PDO Statement Taking 400x Longer Than MySQL CLI [duplicate]

给你一囗甜甜゛ 提交于 2019-12-23 16:28:50

问题


I am running a PDO prepared statement to select from a table of around ~6k rows. This particular query ends up returning all of the rows due to the WHERE statement which has ~5k pIds. The table has an index on the pId column as well.

SELECT * FROM table_a WHERE pId in (?, ? ,? ....)

This query takes 4.5 seconds to run in php and when run in the MySQL CLI it takes .01 seconds. The EXPLAIN statement for PHP and MySQL are the same, both are NOT using the index on pId. I think this is due to the fact that MySQL is aware that it is returning the entire table and does not need to use the index.

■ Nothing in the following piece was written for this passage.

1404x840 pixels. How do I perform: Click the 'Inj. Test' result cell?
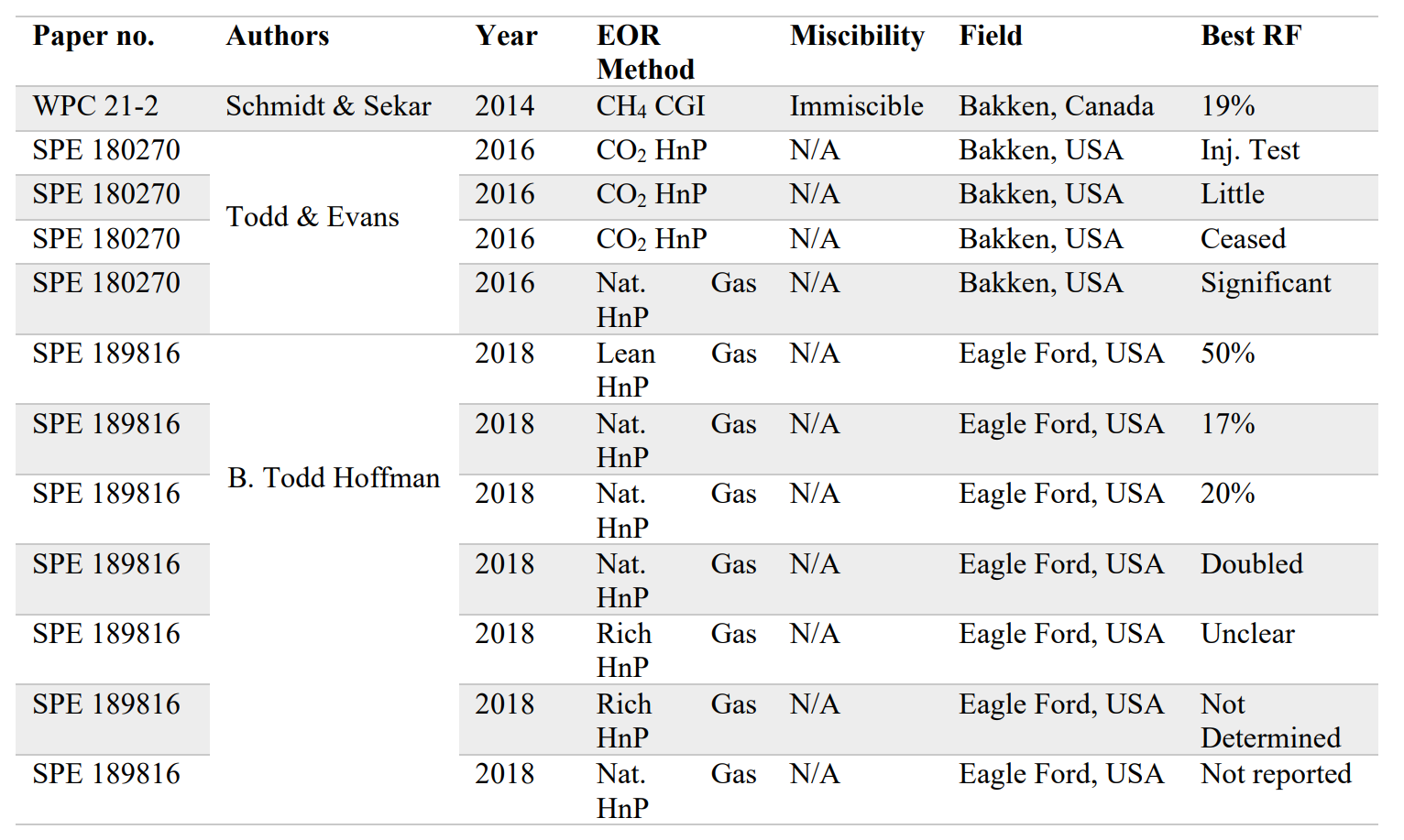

I know there's some overhead with prepared statements but I am running a very similar query (different table name) elsewhere and it's not taking close to as long (~.9 seconds). Any ideas?

PHP Version: 5.5

MySql Version: 5.6


回答1:


I suspect the slowness is in fetching the rows, the number of rows being returned, rather than the 5000+ bind placeholders in the statement. pId IN ( ? , ? , ... , ? )

My suggestion would be to test returning only a single row, supply one value that is known to exist/return a row, and then 4999+ values that are known not to exist/not to return a row.

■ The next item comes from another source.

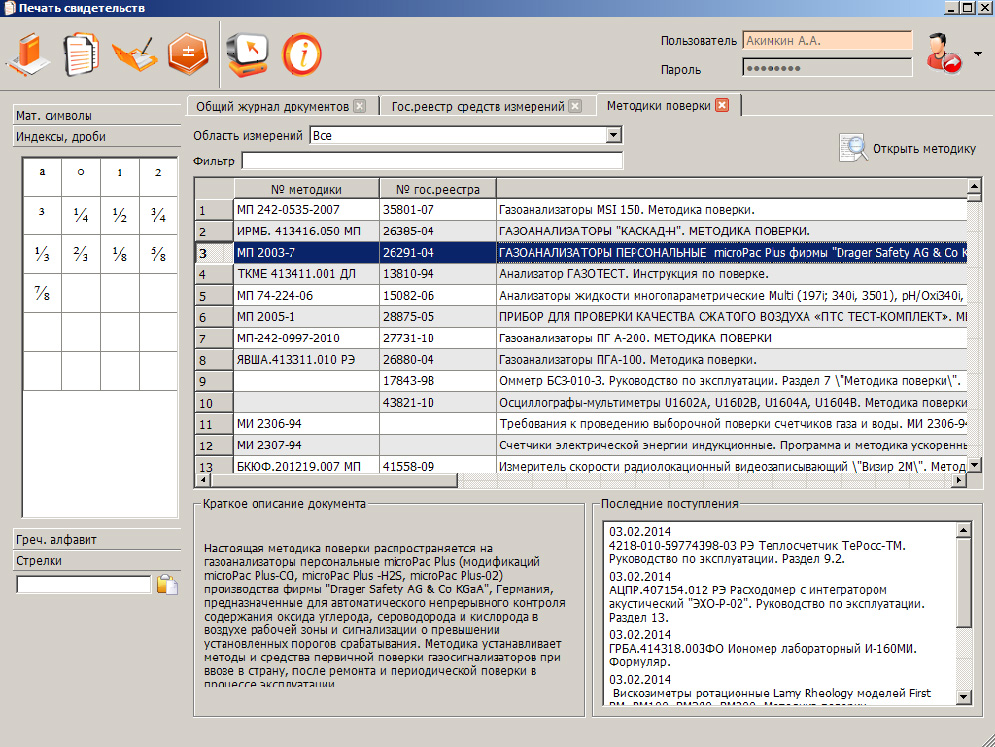
Task: Close the Методики поверки tab
Action: click(722, 106)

For example, if we know the highest pId value in the table, use values higher than that, supply bind values for a statement like this

 ... pId IN ( ? , ? , ? , ... , ? )

so the result would be equivalent to running

 ... pId IN ( 99999999 , 99999998 , 99999997 , ... , 42 )

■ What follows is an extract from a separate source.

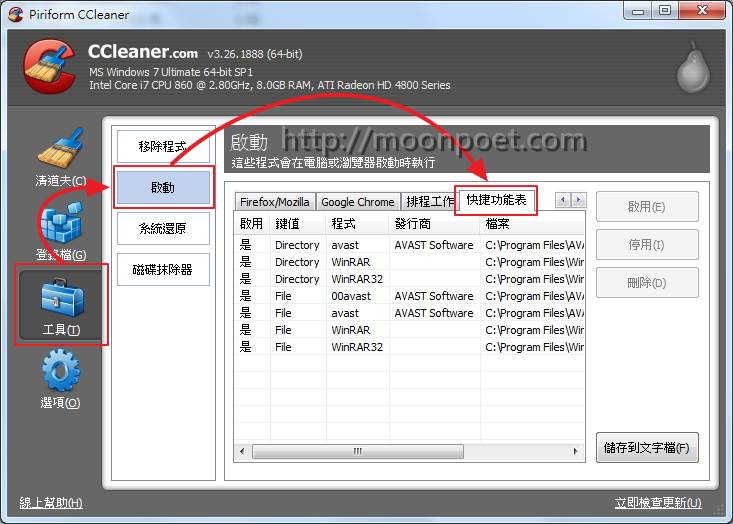Screen dimensions: 733x524
Task: Open the 快捷功能表 context menu tab
Action: (496, 200)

which would be the same result we would get running

 ... pId IN ( 42 )

Our expectation would be to return just one row ( pId = 42 ).

Then compare the timing of that ( 5000+ bind values returning 1 row ) to two bind values returning a single row

 ... pId IN ( 99999999 , 42 )

And see if there is a significant difference in performance.

(There's more work to do with 5000+ bind values, but I wouldn't expect a huge difference, but it should be tested.


Thinking on it a bit, it might be easier to setup a test using all the existing bind values, and just adding LIMIT 2 to the end of the query. (I'm not sure if MySQL has some performance enhancements for LIMIT 2.

It maybe better to add a condition like AND pId * 10 = 420

The goal is to supply a whole slew of bind values but only return one or two rows.


Another test would be to return a whole slew of rows, but using only a couple of bind values. Maybe a range condition that returns 5000+ rows.

The query could be:

 ... pId >= ? AND pId <= ? 

with a large enough range between the provided values that we get in the neighborhood of 5000 rows.

And compare performance.

My prediction (guess?) is that performance will be correlated more with the number of rows returned, rather than the number of bind values.


I'm not sure if this is an answer to your question, but it's the approach I would take to answer the question ... "what is causing this to be slow, the number of bind values, or the number of rows returned?"